@stumbledin
Please do not use the EHRC as a source of information.
It has been captured!
ie its recommendations fall in line with Stonewall teaching not what is the law.
If it were any other regulator, I would say you're right, but the EHRC is not a clear cut case.
This is the statutory body that public bodies are expected to refer to when it comes to the Equality Act. Because it has no power to override the Equality Act, only to interpret and help implement it, where it issues guidance that conflicts with the EqA, the solution is to refer people to the text of the EqA and the Explanatory Notes issued alongside it.

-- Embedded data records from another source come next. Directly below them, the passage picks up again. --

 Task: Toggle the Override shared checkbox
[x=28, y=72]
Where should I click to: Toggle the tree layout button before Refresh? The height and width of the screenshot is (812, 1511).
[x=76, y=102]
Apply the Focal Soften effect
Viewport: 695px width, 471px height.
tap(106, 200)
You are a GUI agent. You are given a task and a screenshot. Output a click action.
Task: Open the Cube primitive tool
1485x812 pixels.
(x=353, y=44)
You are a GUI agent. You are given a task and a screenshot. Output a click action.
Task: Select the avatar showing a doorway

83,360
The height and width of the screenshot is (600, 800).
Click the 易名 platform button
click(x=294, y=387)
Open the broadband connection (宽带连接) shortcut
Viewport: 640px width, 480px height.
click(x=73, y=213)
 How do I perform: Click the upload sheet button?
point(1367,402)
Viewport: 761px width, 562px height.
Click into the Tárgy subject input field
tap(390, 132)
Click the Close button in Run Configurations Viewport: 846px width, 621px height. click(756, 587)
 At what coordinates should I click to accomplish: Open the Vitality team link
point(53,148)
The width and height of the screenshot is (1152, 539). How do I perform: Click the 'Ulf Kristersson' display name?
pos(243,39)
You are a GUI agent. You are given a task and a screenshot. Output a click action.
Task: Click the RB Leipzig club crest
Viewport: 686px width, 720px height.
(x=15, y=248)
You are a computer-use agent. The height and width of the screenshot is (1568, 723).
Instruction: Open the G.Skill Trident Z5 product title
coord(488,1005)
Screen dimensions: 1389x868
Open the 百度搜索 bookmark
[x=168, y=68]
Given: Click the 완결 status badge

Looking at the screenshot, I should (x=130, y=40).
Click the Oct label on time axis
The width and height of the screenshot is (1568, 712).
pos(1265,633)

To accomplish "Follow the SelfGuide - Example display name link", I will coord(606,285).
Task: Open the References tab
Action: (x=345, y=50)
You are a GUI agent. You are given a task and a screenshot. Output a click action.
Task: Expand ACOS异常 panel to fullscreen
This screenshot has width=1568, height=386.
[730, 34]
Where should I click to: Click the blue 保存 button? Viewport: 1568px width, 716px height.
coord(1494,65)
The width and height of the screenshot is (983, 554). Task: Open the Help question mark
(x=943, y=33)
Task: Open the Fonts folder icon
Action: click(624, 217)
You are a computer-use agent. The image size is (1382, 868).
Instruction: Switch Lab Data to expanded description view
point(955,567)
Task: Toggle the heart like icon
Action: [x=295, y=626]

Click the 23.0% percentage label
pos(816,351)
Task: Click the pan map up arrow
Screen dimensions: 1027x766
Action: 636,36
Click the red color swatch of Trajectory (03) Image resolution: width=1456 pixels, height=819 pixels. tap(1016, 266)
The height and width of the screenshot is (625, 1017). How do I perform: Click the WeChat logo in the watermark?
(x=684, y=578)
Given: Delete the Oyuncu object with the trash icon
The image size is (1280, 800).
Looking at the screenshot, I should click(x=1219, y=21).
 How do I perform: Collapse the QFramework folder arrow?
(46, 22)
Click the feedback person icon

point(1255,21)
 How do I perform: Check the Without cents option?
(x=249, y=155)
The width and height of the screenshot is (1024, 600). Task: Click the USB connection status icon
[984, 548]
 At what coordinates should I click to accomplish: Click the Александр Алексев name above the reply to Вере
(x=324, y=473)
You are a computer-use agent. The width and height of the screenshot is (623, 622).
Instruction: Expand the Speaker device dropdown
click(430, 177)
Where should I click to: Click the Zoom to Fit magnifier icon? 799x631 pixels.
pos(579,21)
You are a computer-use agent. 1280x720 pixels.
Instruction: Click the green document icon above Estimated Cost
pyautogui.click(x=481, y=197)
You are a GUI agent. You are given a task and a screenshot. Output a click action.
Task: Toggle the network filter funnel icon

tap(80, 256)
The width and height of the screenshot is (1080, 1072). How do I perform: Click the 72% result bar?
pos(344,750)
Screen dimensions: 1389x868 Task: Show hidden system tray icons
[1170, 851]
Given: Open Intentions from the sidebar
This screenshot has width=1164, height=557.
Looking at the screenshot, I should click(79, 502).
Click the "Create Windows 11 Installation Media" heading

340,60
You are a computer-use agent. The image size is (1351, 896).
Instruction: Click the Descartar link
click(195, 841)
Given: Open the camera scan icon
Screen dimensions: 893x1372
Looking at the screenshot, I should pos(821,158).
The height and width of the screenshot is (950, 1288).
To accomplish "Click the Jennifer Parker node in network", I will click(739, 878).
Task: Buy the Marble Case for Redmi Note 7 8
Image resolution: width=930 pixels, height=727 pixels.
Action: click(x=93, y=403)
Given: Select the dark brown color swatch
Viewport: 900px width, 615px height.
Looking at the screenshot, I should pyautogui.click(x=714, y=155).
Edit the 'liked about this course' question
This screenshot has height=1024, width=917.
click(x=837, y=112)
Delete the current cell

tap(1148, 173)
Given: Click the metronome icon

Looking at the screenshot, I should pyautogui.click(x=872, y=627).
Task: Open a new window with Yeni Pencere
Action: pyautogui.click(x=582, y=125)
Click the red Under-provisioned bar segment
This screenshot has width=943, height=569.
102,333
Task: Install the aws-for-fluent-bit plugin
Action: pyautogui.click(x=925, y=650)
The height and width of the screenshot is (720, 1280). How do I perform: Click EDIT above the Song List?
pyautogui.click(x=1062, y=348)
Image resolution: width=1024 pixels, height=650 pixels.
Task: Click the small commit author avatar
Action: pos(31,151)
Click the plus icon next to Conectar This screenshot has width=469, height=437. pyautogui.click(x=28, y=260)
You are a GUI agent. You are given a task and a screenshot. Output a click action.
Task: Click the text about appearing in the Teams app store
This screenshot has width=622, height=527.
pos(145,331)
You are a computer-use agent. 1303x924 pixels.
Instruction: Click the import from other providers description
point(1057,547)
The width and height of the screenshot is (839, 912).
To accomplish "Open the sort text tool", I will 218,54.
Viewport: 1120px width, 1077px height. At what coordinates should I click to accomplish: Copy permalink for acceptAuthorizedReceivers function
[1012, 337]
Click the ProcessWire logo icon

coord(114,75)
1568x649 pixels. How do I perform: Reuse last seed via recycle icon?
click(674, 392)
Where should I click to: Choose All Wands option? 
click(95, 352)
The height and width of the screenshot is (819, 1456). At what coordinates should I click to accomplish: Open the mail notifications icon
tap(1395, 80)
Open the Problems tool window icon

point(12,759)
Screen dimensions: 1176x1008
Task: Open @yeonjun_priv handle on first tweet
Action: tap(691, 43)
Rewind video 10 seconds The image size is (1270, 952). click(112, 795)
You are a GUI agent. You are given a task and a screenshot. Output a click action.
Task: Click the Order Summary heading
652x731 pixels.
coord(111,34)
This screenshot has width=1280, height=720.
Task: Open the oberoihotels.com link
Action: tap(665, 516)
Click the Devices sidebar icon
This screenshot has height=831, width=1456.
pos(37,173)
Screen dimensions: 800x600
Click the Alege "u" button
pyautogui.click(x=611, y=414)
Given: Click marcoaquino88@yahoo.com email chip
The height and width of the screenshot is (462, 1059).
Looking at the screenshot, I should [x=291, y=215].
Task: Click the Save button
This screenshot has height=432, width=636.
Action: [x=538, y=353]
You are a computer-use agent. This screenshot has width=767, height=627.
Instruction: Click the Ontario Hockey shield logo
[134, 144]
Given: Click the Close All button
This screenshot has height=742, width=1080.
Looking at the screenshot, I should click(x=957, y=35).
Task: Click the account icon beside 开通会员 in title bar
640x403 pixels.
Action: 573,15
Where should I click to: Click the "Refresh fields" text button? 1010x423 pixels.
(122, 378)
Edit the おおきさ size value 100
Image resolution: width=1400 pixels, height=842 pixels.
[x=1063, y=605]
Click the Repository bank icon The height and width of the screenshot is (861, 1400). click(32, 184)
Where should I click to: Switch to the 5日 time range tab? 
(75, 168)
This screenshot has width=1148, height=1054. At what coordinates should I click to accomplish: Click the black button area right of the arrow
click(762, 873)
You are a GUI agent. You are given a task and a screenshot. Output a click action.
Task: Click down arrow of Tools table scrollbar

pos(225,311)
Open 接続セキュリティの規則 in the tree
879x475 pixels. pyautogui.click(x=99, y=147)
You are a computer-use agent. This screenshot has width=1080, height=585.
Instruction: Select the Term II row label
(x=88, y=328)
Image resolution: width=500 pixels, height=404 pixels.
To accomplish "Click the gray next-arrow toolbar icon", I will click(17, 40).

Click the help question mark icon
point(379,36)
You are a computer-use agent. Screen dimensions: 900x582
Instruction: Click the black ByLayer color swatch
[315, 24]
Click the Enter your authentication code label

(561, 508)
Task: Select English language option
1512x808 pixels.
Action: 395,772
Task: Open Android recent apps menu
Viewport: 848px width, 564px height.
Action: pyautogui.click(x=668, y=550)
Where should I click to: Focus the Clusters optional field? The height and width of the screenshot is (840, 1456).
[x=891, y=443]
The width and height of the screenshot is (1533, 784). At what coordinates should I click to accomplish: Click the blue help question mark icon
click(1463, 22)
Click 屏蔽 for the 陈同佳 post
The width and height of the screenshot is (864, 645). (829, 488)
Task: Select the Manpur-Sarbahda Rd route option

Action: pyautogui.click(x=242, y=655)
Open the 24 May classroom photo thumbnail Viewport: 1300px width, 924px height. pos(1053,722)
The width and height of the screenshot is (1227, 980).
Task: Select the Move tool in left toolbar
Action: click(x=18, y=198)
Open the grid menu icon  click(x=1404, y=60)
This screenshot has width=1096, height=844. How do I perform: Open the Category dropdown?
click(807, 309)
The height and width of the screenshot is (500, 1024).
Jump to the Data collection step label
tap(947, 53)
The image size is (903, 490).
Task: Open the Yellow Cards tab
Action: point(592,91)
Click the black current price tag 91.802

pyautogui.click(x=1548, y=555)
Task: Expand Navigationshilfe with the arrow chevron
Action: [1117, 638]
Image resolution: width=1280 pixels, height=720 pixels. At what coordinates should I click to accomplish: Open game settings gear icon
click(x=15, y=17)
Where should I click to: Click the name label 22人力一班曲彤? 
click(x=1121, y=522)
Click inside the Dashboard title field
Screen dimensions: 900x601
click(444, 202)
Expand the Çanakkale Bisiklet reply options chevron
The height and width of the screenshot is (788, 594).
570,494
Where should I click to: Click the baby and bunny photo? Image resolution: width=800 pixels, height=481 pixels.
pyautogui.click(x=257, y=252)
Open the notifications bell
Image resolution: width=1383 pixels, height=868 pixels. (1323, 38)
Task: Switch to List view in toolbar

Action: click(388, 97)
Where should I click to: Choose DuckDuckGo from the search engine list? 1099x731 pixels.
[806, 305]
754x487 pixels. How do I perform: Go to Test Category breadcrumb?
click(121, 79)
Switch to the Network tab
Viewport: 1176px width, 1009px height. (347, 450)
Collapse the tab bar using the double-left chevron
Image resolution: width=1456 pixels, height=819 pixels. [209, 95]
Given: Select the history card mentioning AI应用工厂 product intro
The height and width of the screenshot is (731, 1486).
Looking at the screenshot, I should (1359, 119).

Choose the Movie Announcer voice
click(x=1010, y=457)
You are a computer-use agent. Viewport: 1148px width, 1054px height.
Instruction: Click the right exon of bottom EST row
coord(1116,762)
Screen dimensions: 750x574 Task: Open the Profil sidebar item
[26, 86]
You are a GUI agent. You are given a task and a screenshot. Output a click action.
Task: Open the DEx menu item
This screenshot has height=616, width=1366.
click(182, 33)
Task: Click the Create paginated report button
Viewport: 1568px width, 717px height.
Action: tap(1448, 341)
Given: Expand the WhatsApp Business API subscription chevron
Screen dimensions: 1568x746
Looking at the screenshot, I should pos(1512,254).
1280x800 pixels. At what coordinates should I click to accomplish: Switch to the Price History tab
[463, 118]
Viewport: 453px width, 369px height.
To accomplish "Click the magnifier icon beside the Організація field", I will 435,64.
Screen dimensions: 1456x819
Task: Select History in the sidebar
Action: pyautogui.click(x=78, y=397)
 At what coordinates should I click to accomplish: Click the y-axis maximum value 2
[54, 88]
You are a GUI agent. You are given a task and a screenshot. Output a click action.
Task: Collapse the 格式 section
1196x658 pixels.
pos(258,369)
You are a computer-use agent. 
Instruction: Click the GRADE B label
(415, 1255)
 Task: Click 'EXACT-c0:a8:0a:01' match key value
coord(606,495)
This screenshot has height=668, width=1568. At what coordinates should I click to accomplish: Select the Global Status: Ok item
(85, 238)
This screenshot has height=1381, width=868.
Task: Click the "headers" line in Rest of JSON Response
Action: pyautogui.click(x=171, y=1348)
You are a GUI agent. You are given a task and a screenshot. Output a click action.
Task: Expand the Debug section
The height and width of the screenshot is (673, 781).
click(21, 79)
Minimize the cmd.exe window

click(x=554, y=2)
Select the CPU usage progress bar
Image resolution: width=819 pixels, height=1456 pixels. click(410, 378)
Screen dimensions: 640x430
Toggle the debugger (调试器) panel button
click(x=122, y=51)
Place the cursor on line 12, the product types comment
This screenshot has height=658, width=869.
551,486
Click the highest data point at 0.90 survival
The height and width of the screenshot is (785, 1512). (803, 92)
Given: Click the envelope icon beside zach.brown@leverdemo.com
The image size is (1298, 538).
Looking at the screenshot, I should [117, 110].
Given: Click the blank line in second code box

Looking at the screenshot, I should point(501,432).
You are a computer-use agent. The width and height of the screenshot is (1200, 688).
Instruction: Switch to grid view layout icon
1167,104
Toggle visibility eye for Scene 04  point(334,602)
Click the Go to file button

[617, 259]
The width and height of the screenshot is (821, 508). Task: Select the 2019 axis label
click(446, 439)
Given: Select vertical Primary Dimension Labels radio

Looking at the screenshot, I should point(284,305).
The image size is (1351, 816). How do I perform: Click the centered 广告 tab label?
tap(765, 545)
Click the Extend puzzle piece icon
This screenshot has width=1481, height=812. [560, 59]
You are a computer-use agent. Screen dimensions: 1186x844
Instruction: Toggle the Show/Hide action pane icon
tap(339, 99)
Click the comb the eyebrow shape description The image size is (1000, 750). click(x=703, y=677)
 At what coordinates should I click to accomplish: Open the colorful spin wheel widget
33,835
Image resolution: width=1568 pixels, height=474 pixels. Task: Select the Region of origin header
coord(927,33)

Where it correctly interprets the Equality Act, such as in its Statement on Sex and Gender Reassignment published in 2018 or the school guidance I mention upthread, I do refer people to the EHRC. (Which has quietly changed some of its most egregious misrepresentations of the Act since 2018 btw.)
The published EHRC Technical Guidance which I linked to was published in 2014 and accurately interprets the Equality Act.
That's why I referred to it. The absolutely shameful new draft guidance leaked last year has not been officially published and did not replace the 2014 guidance. So we can continue to refer to the original guidance.
All of the guidance documents produced by trans rights organisations that I have seen to date directly contradict this 2014 EHRC Technical Guidance. Which is very helpful to know when talking to schools about the potentially unlawful and harmful new guidance from those organisations.
As an aside, just for information, the EHRC has not been captured in the sense we normally ascribe to that word in this context. That would imply that it once was free and impartial. It wasn't. From the day it was set up, it was heavily influenced by trans rights campaigners who were perfectly positioned to counteract the Equality Act because of the connections they had made during the GRA process. No women's rights groups had the same advantage, so there was no input from them at the time.
Which is why its first guidance for traders, service providers and employers already misinterpreted certain aspects of the law in favour of those who identify as trans. I think Jane Clare Jones posted about that original draft process on Twitter.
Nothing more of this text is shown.